In Media Res

It’s still dark out. The sun isn’t due up for an hour yet, but I’m already sitting in my front window watching Elk Valley Road slowly awaken. The occasional logging truck screams by in the growing light, bypassing Crescent City on the way down the hill from last year’s fire scars. In the trees all around the house – it’s called The Swamp – there are dozens, maybe hundreds of people stirring. Soon, the long slog to the recycling center or the showers at Open Door or whatever will begin. Across the street, a lone bachelor elk pauses beside the nursery, eyeing the fulgid, fertilized bounty just beyond the chain link. It looks like any other day just about to begin in the Heart of the Meth District. But I know the truth: Today, everything changes.

There’s a little room tucked back under the stairs at the Historical Society downtown. I don’t know what the purpose of the little space behind the heavy door was back when the building on H Street was the jail, but today it’s the Historical Society’s archive. In it, on shelves between the file cabinets, you’ll find some large books, as big as an old-fashioned newspaper, that contain, well, old-fashioned newspapers, going all the way back, back before The Triplicate, the Crescent City News, the Herald, the Courier. Yellowed column inches on delicate paper, flashbulb photos of grey-haired women’s auxiliaries, grocery ads that make you question Capitalism’s ineluctable course.
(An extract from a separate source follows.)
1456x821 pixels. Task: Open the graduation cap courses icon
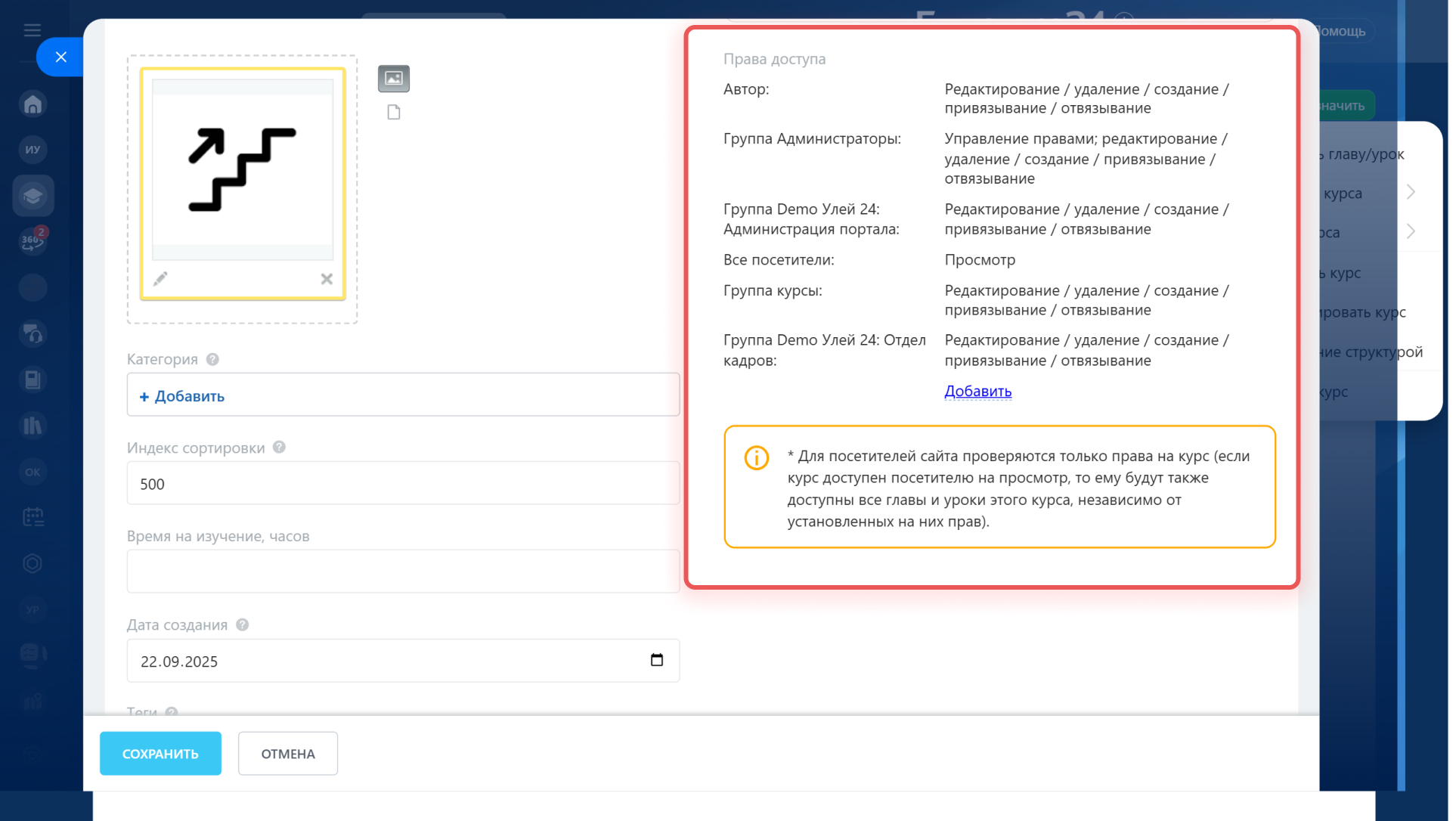(33, 197)
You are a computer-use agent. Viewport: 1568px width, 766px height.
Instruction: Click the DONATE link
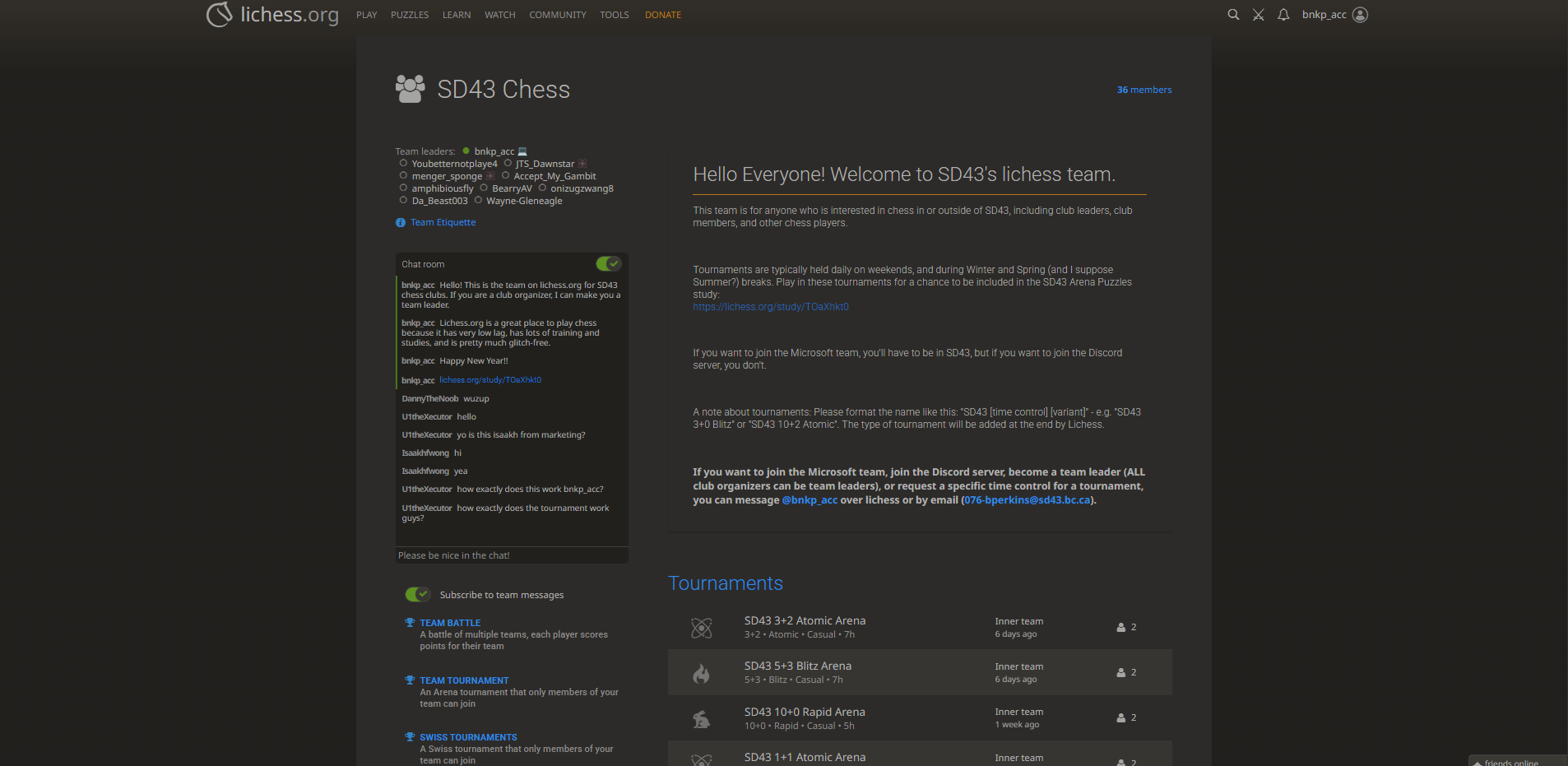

It’s an interesting parallax, leafing carefully through the papers, each page lined with what was once immediate; the breaking news, the rancorous debates of politicians and pundits, so insightful at the time; the parochial concerns and prejudices that divided or united or condemned – all the messy, fleshy aliveness of a community captured in the measured columns of page of newsprint.

At the same time, the tiny room under the stairs is silent. It is in a museum, after all. All the sturm und drang of the immediate creased and folded and filed away in the tall leather-bound books. So much for the Age of the Newspaper.

Yesterday, KFUG Community Radio hired Jessica Cejnar-Andrews as Senior Writer/Supervising Editor for Redwood Voice Community News. Jessica has nearly twenty years of experience as a working-stiff journalist, most of it spent here in Del Norte, first at The Triplicate and then online with the Wild Rivers Outpost. We all know Jessica and her work; we know she’s the only real journalist covering Del Norte, and to a lesser extent, Curry counties. We know she is ethical, competent, and fair. We can count on her to jump into all that sturm and help us understand (and survive) the resulting drang.

A new role for Jessica will be the Supervising Editor part of her job. As she continues to cover Del Norte from afar (she’s lived over the hill in Oregon for a number of years and will move shortly to Big Island to be with her husband), Redwood Voice will become her boots (and eyes and ears and probably some fingers, too) on the ground in Del Norte. Along the way, Jessica will impart her knowledge and expertise to an ever-expanding gyre of local youth reporters, seeding future generations of community journalists and Pulitzer Prize-winners. She’s already begun doing this. At our first staff meeting yesterday, Jessica outlined some basic approaches to covering contentious governmental meetings. Shout out, Harbor Commission!

Jessica’s articles will continue to appear online, posted and shared from redwoodvoice.org now. She’ll assign stories to the youth reporters and make sure they have the skills necessary to deliver the quality journalism our community deserves.

I don’t know how the Historical Society is planning to remember all this. Radio broadcasts and webpages tend to slip too easily out of the tall leather books in the archive. But it should be remembered. Because, even though it isn’t visible along trash-strewn Elk Valley Road yet, today everything changed.